Recorded data:
[Start of Attachment]
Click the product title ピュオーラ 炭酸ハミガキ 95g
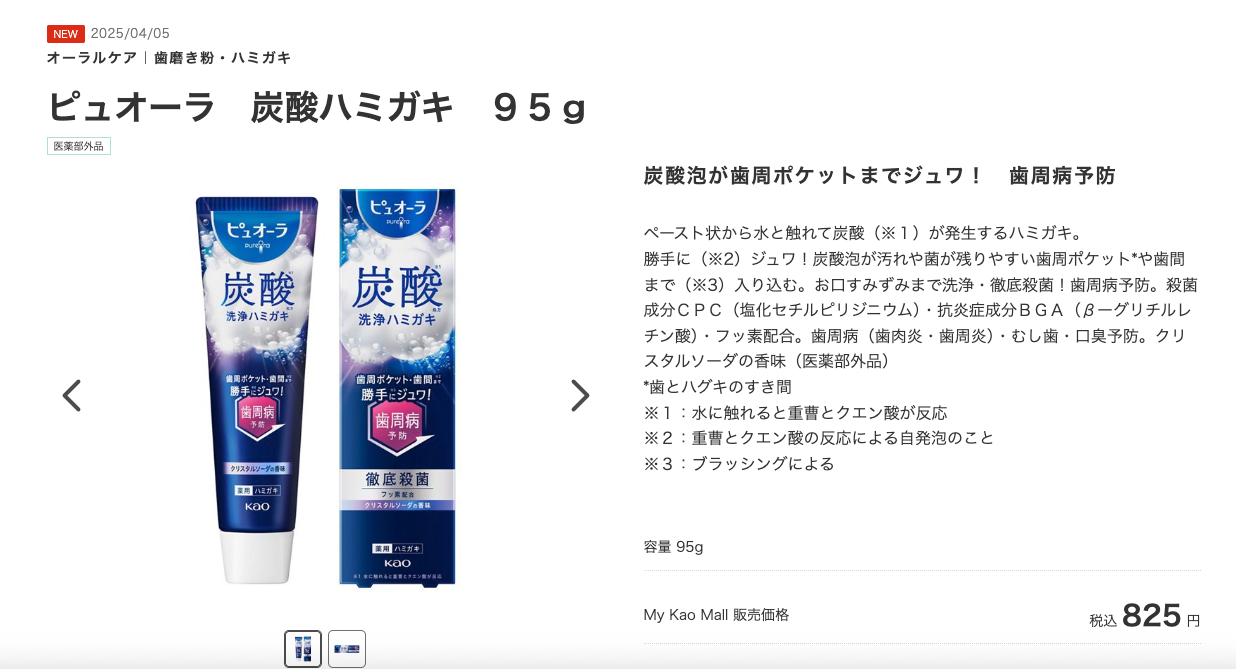 coord(316,108)
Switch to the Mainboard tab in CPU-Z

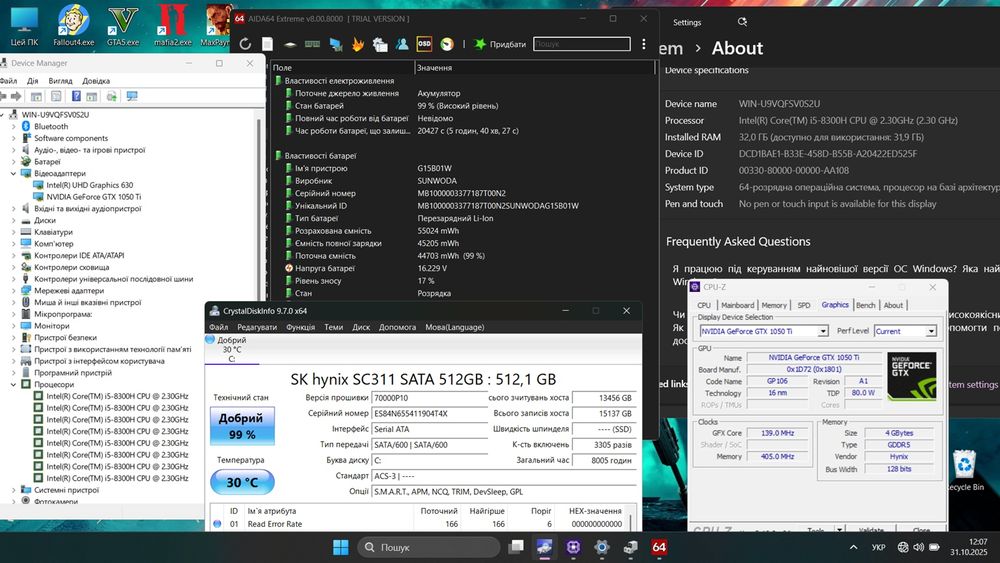pyautogui.click(x=738, y=305)
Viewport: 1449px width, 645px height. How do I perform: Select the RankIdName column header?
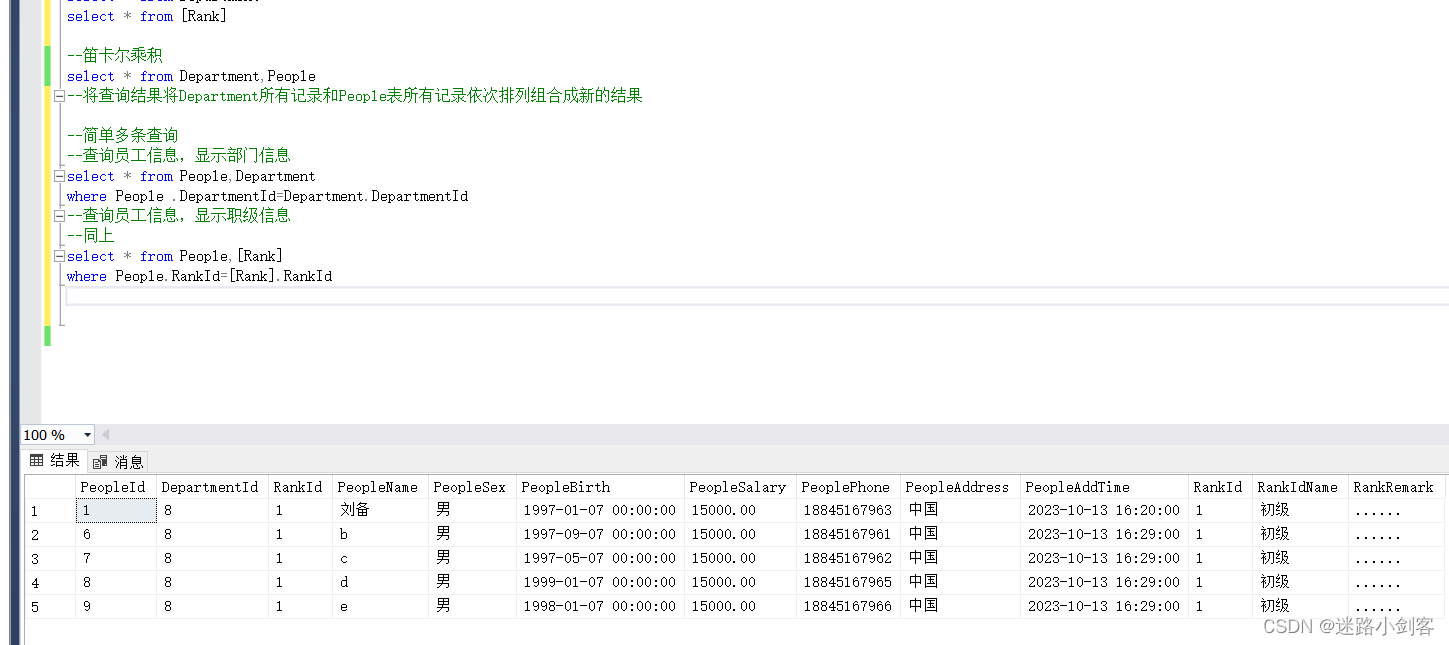pyautogui.click(x=1298, y=486)
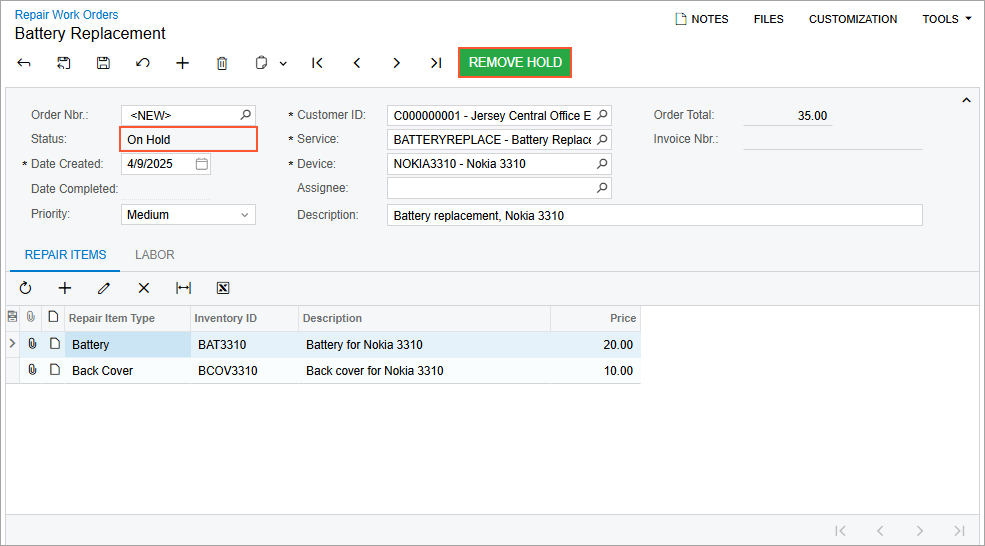Click the Undo/Cancel changes icon
Viewport: 985px width, 546px height.
click(143, 63)
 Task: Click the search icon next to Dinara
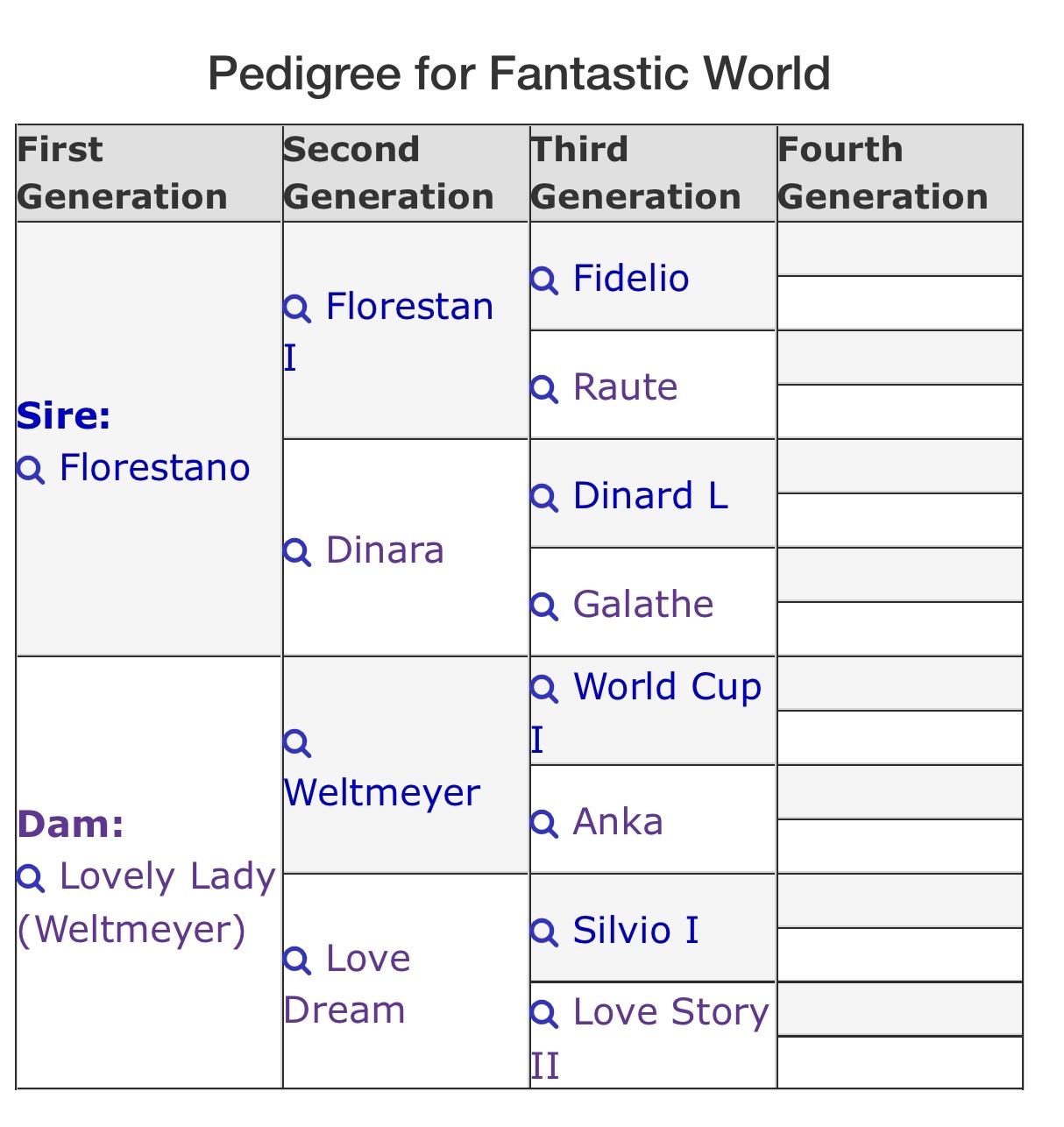pos(297,552)
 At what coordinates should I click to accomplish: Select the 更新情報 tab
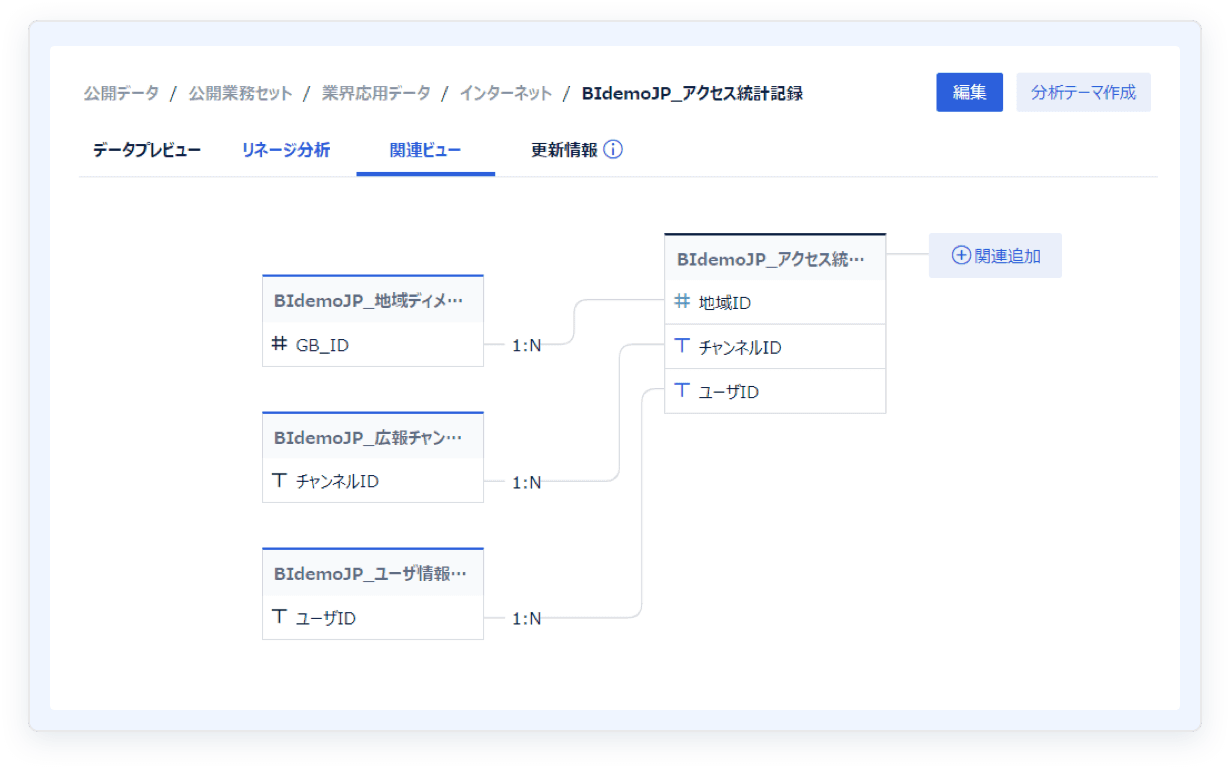pyautogui.click(x=562, y=148)
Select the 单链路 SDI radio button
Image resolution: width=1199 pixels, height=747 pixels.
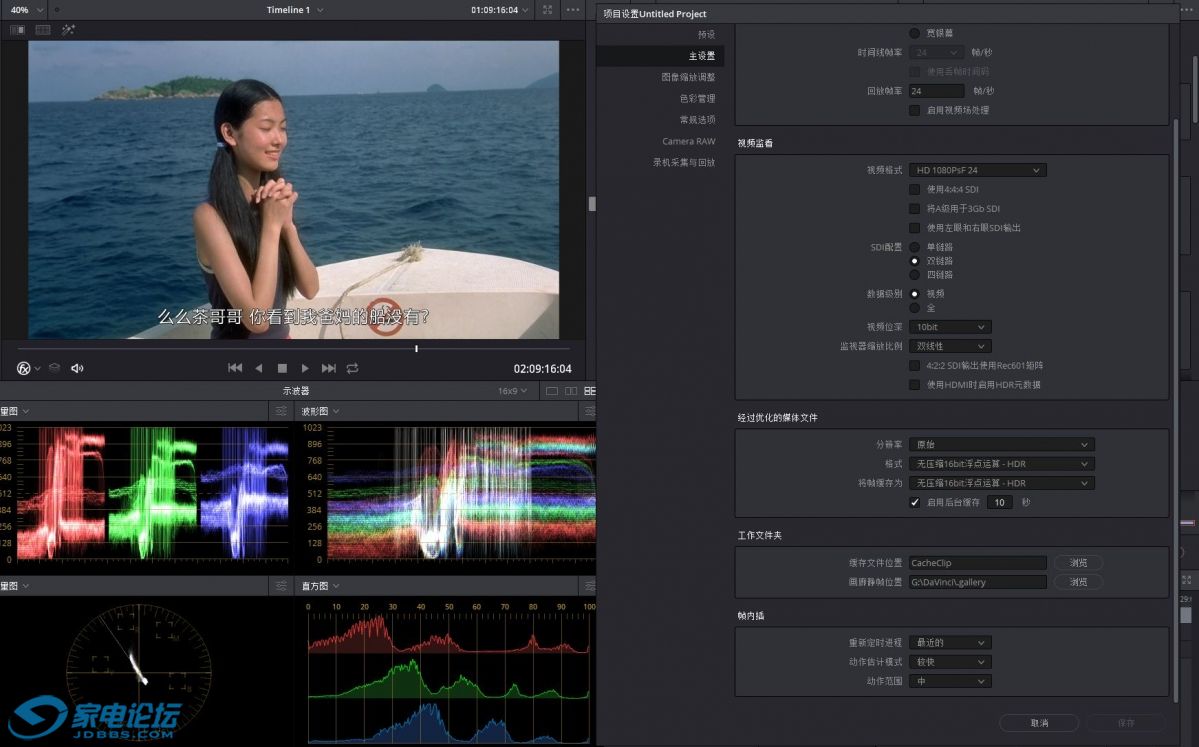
[End of Attachment]
▶ [To do]: Omit the pictures, then copy out all the data exactly as it stands.

▶ [Answer for this exercise]:
Click the product title ピュオーラ 炭酸ハミガキ 95g
 coord(316,108)
Switch to the Mainboard tab in CPU-Z

pyautogui.click(x=738, y=305)
Viewport: 1449px width, 645px height. How do I perform: Select the RankIdName column header?
pyautogui.click(x=1298, y=486)
Click the Undo/Cancel changes icon
Viewport: 985px width, 546px height.
click(143, 63)
 Task: Click the search icon next to Dinara
pos(297,552)
 At what coordinates should I click to accomplish: Select the 更新情報 tab
pyautogui.click(x=562, y=148)
Select the 单链路 SDI radio button
Image resolution: width=1199 pixels, height=747 pixels.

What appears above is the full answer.